PicoCTF_2017: Keyz

Category: Cryptography Points: 20 Description:

While webshells are nice, it'd be nice to be able to login directly. To do so, please add your own public key to ~/.ssh/authorized_keys, using the webshell. Make sure to copy it correctly! The key is in the ssh banner, displayed when you login remotely with ssh, to shell2017.picoctf.com

Hint:

There are plenty of tutorials out there. This one worked for me: https://www.digitalocean.com/community/tutorials/how-to-set-up-ssh-keys--2

Write-up

Really simple, this one. Firstly, generate an id_rsa identity. Might as well go for the 4096-bit key while you are at it.

$ ssh-keygen -b 4096
Generating public/private rsa key pair.
Enter file in which to save the key (/root/.ssh/id_rsa): 
Created directory '/root/.ssh'.
Enter passphrase (empty for no passphrase): 
Enter same passphrase again: 
Your identification has been saved in /root/.ssh/id_rsa.
Your public key has been saved in /root/.ssh/id_rsa.pub.
The key fingerprint is:
SHA256:dc9Jgcpa7Ieh+HOc0YltffBabS66IupucLeUJwfgvao root@23ee096bfcb4
The key's randomart image is:
+---[RSA 4096]----+
|                 |
|  .     .  .     |
| . o  .   ooo .  |
|  . o    o+.+= . |
|     +  S  =  +  |
|. . * o.+.* .    |
| o  .=o.+  .     |
|  o oo *=.       |
|E=+. .+++.       |
+----[SHA256]-----+
# No, none of that is real duh

Then, copy the contents of ~/.ssh/id_rsa.pub into the clipboard. Next, open up PicoCTF web shell and create the folder .ssh.
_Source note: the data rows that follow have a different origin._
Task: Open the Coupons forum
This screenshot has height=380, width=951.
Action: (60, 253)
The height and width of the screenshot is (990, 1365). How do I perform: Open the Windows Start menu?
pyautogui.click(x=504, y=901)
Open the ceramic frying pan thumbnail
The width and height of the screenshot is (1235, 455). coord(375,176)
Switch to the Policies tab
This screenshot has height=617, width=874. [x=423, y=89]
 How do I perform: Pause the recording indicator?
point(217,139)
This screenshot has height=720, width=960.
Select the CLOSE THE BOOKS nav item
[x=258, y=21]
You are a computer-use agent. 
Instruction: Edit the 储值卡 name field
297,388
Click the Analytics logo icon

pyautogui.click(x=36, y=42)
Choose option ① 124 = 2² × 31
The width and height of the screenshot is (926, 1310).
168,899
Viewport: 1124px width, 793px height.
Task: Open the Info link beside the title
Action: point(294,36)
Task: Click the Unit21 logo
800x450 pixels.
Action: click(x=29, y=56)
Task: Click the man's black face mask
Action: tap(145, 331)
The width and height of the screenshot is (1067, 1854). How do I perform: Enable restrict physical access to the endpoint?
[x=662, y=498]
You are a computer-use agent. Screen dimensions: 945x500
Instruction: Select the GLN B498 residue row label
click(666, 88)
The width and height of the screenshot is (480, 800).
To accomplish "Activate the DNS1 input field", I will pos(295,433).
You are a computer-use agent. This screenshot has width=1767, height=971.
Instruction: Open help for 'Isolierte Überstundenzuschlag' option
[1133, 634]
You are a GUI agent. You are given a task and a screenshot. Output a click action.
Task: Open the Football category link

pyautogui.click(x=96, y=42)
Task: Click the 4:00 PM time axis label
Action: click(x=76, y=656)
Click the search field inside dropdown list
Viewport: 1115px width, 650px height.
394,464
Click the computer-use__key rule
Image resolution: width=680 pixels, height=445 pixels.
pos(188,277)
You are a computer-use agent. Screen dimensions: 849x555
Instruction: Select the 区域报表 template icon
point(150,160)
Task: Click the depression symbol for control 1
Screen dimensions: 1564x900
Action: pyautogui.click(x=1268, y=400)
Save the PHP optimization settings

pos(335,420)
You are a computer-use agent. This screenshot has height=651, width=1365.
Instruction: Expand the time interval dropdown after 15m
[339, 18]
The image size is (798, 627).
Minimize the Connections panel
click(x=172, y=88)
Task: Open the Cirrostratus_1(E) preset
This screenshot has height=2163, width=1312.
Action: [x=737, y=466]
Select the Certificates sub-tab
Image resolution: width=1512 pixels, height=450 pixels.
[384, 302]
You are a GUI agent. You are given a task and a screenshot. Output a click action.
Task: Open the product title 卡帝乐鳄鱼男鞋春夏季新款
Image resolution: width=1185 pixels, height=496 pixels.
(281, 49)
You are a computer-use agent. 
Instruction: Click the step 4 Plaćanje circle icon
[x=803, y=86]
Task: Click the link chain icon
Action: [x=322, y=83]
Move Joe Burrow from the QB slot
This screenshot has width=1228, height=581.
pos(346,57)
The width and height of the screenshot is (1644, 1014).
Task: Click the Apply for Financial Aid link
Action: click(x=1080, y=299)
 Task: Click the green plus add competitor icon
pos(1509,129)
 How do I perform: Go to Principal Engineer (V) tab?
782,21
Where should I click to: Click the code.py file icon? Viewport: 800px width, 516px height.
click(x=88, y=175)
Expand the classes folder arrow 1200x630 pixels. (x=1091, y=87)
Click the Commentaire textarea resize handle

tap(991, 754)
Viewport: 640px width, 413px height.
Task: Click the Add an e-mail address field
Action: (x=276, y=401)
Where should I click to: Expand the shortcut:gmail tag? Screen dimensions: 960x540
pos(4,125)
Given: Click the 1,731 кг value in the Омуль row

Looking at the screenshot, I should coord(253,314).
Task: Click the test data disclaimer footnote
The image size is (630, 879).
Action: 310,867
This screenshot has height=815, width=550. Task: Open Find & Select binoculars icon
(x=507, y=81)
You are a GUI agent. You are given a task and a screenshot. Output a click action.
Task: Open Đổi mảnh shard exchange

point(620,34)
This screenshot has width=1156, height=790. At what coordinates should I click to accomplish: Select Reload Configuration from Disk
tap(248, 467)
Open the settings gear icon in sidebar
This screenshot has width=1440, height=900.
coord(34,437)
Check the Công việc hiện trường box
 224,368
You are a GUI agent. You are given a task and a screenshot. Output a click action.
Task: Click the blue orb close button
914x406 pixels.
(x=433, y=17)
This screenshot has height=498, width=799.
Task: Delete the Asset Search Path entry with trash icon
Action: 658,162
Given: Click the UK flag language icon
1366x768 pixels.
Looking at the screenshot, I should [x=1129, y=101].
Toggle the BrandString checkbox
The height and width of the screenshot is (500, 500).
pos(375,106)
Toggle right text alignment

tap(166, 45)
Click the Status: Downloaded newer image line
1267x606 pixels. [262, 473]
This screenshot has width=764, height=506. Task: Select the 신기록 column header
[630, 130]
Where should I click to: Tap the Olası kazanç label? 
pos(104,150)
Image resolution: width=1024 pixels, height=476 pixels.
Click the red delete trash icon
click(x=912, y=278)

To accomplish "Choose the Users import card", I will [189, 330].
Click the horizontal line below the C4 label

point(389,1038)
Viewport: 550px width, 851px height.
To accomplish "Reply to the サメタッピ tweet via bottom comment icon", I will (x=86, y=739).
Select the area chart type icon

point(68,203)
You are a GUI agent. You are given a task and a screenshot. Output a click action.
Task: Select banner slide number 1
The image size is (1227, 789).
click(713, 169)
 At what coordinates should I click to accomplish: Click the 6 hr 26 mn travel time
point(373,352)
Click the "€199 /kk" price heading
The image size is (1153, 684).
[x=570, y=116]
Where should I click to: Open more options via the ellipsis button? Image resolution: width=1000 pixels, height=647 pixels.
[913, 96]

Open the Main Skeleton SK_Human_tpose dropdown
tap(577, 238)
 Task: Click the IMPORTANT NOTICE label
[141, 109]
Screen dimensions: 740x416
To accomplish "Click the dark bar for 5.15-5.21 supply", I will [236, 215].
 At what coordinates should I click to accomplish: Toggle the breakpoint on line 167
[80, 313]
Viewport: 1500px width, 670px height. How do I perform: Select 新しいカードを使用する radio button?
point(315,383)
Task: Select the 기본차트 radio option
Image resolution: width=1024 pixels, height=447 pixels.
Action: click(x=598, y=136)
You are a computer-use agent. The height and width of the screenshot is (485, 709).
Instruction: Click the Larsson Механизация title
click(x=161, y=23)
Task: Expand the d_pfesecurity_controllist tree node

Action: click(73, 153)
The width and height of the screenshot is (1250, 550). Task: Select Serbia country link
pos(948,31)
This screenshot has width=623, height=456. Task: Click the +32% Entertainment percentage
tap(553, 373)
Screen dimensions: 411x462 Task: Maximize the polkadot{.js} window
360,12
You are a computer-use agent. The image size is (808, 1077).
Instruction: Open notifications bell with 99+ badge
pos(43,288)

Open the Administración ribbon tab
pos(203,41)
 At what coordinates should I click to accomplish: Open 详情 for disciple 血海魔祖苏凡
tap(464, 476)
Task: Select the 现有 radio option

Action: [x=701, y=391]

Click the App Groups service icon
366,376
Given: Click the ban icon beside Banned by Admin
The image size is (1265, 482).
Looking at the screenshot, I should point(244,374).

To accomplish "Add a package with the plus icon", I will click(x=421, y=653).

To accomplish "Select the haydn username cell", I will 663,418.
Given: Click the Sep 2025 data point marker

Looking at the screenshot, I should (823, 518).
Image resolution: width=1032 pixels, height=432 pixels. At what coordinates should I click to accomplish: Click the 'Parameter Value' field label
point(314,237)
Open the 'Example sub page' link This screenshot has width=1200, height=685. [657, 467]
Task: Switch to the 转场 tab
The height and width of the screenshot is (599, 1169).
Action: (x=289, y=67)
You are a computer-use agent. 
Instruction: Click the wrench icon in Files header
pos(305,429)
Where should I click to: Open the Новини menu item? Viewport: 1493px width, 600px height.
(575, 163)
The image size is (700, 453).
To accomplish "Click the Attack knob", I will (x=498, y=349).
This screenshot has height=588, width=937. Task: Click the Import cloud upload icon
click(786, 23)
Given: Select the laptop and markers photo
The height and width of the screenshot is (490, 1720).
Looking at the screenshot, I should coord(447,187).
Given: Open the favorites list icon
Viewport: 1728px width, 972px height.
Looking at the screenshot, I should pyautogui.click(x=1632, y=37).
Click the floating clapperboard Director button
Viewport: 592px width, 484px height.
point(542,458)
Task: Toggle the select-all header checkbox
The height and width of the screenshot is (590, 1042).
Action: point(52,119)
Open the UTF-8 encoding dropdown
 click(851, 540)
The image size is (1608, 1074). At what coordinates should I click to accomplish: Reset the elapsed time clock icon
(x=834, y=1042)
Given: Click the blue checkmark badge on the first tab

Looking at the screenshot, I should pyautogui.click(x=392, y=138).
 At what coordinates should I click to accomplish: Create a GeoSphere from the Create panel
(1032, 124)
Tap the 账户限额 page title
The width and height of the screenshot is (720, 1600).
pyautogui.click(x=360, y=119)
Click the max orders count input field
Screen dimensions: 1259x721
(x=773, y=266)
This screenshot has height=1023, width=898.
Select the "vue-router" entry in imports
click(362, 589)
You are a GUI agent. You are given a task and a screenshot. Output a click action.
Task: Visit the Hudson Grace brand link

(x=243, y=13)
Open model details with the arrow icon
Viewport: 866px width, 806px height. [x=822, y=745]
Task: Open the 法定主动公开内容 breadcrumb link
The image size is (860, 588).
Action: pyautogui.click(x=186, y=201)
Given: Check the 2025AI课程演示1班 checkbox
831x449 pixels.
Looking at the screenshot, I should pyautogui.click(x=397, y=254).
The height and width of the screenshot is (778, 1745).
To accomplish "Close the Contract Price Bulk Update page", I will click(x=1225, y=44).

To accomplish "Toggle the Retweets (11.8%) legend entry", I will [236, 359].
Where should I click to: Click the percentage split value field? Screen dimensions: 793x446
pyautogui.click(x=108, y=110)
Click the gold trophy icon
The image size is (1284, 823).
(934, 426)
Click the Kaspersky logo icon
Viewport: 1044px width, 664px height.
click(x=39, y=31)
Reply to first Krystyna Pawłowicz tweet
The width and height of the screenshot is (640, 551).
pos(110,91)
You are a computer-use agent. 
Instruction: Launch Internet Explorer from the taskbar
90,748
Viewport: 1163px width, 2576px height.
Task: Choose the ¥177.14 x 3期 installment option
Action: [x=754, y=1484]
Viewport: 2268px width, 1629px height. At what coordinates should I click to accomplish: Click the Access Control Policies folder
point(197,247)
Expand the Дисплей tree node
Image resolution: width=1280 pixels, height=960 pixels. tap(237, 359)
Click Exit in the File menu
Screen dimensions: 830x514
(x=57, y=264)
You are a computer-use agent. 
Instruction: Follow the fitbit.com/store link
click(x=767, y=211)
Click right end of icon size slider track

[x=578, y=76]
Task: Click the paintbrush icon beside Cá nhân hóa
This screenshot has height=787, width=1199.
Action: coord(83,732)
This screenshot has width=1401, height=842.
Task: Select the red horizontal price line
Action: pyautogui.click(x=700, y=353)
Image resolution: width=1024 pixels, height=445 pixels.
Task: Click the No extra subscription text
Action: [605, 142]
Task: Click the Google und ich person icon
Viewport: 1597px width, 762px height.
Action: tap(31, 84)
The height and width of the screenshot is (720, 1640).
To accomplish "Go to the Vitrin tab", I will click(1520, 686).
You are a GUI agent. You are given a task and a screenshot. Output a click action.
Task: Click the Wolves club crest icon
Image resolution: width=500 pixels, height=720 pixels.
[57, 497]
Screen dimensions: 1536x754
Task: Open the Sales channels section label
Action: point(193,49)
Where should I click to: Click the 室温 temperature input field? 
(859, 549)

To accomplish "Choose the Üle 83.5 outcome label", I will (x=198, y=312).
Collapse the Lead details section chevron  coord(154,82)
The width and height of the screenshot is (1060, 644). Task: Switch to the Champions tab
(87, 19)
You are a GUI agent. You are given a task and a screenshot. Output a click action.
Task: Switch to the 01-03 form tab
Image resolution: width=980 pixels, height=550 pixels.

Then, run this command.

$ echo "{PASTE_HERE}" >> ~/.ssh/authorized_keys

Now try SSH-ing into the box at shell2017.picoctf.com from your computer!

$ ssh [email protected]
The authenticity of host 'shell2017.picoctf.com (34.206.4.227)' can't be established.
ECDSA key fingerprint is SHA256:ZIqVNC9hm15Z6mdDFCWC/H0+5MzSzXEhW3a+iHP1HM4.
Are you sure you want to continue connecting (yes/no)? yes
Warning: Permanently added 'shell2017.picoctf.com,34.206.4.227' (ECDSA) to the list of known hosts.
Congratulations on setting up SSH key authentication!
Here is your flag: who_needs_pwords_anyways

Therefore, the flag is who_needs_pwords_anyways.